▶ _Task description_: Where does the string "will" appear in the records? Copy every line that contains it.

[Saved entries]
▶

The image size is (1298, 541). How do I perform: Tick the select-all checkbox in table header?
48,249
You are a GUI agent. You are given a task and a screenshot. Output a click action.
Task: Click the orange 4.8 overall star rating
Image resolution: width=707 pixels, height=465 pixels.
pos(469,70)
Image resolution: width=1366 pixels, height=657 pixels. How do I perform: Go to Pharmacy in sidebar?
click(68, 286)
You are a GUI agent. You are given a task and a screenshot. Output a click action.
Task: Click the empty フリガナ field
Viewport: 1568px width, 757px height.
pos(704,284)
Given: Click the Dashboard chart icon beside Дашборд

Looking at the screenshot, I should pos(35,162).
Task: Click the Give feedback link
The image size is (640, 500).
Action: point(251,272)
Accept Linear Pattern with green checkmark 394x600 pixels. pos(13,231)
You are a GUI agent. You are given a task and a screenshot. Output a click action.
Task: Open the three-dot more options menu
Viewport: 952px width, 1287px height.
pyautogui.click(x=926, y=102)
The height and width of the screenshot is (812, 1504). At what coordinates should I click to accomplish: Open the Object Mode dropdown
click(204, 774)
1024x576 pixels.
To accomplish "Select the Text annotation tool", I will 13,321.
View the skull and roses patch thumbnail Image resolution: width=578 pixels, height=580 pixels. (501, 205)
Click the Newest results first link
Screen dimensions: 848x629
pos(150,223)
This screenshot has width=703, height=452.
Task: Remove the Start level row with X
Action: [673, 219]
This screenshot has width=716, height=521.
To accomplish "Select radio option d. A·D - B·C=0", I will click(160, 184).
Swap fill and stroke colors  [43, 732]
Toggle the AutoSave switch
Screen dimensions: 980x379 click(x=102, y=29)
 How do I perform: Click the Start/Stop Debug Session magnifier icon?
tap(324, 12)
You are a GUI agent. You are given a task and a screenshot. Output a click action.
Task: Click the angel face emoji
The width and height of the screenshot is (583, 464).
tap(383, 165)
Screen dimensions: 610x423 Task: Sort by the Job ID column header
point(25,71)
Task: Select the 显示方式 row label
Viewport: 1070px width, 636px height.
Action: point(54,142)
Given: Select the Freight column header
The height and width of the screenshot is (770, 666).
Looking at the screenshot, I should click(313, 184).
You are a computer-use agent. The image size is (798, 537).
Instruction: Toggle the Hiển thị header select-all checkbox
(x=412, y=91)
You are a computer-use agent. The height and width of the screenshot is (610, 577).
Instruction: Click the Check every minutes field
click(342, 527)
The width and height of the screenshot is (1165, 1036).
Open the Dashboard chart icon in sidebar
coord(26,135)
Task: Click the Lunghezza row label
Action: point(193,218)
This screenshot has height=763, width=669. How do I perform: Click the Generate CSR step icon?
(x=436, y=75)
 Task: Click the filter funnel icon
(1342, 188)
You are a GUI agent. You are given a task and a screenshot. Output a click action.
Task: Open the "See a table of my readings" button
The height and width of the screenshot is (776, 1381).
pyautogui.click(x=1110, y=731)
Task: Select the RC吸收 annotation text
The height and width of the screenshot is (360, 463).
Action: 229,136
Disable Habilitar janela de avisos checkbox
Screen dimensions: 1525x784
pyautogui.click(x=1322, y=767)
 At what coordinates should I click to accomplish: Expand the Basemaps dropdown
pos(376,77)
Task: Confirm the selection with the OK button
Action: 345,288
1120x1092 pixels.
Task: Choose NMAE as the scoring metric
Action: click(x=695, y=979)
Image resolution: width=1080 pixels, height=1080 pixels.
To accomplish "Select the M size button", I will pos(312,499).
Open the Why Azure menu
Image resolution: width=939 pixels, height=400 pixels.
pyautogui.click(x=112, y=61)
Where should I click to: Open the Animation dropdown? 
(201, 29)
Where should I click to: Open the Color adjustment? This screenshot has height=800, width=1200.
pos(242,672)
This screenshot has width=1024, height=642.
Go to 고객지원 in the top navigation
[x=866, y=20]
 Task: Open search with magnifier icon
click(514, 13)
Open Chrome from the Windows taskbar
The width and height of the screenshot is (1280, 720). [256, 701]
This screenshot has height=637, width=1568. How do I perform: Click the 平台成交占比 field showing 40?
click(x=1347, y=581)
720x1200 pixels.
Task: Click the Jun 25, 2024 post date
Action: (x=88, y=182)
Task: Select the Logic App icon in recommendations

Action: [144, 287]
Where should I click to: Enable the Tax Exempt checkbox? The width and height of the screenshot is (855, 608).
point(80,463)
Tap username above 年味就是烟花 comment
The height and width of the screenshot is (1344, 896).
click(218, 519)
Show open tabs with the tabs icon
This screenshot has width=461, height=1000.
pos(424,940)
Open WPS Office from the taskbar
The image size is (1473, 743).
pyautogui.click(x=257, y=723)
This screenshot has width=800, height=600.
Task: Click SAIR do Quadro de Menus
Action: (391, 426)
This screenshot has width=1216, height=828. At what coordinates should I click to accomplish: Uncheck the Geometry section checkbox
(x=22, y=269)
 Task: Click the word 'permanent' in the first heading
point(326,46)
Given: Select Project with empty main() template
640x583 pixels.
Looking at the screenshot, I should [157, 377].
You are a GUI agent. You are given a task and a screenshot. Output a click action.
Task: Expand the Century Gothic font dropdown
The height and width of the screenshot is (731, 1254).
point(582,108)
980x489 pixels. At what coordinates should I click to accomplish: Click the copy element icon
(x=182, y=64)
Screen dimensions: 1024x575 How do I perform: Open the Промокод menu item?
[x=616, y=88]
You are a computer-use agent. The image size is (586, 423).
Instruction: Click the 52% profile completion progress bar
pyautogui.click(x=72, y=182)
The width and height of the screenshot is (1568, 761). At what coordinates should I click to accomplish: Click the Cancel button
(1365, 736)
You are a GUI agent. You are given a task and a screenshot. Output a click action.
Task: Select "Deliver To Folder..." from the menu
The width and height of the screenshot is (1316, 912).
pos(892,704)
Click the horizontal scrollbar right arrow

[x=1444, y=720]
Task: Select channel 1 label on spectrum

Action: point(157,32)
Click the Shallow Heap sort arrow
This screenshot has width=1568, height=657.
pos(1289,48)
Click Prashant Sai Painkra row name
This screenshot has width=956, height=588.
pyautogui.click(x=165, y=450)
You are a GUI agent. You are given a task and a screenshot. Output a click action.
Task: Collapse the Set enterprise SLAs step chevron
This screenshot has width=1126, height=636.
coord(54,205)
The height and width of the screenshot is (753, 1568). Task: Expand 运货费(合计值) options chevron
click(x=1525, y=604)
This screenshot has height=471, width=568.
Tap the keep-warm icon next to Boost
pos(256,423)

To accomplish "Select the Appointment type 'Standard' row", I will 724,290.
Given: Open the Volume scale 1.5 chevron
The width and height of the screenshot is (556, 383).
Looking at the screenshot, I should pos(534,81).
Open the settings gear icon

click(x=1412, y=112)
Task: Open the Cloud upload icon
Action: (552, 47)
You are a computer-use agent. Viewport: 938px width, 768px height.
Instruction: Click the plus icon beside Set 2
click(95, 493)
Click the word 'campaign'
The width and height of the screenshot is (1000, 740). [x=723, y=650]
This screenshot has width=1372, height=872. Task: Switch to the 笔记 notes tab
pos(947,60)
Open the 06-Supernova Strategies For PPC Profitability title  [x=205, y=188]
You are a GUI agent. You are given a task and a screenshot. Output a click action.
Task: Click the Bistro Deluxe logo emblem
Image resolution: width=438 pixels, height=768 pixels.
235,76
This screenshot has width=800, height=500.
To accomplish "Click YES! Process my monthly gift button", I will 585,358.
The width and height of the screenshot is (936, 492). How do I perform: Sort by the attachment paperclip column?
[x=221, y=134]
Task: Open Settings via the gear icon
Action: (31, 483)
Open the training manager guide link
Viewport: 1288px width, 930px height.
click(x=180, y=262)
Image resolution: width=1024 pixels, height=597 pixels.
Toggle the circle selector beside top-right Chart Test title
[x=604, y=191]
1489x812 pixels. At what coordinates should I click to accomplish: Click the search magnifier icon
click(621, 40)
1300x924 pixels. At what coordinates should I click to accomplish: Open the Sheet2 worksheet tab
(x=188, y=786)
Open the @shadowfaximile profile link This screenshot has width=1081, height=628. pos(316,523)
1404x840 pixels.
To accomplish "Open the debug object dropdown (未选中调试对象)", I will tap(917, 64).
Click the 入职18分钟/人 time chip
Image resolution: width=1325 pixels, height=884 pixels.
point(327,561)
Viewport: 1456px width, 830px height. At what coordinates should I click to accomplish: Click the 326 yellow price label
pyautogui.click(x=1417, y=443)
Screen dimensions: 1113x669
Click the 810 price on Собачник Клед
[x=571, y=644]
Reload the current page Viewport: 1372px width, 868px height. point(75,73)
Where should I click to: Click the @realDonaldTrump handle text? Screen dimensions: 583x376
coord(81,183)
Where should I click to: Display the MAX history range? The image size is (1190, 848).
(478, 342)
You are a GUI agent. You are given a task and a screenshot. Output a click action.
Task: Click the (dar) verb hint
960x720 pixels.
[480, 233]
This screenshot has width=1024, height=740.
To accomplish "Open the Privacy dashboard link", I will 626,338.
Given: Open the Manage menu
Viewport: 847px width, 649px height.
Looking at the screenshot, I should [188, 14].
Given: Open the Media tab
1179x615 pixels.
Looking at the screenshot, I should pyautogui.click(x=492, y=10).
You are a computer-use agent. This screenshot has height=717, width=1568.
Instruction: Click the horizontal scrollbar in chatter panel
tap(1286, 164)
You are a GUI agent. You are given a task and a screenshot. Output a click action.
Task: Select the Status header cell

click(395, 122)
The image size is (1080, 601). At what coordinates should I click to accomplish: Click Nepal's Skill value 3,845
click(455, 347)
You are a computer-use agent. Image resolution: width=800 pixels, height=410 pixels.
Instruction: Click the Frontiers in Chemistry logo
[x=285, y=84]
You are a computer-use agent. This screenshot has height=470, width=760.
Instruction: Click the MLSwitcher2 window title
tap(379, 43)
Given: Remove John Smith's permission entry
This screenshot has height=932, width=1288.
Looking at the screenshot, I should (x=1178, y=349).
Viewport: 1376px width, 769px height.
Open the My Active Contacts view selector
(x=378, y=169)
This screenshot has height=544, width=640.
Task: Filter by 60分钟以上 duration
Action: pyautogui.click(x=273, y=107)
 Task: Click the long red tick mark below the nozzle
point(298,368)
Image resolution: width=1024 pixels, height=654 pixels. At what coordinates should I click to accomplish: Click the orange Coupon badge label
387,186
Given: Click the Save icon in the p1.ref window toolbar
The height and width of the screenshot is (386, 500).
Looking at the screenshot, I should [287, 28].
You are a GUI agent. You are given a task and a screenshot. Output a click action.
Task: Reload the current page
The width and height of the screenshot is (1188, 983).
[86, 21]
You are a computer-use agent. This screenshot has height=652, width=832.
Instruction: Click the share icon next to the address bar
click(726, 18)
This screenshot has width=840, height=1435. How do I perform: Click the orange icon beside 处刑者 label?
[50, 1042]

◀

▶ _Response_:
To accomplish "Select the Text annotation tool", I will 13,321.
To accomplish "Select radio option d. A·D - B·C=0", I will click(160, 184).
To accomplish "Select the M size button", I will pos(312,499).
To accomplish "Select the Appointment type 'Standard' row", I will 724,290.
To accomplish "Click YES! Process my monthly gift button", I will 585,358.
To accomplish "Open the debug object dropdown (未选中调试对象)", I will tap(917, 64).
To accomplish "Open the Privacy dashboard link", I will 626,338.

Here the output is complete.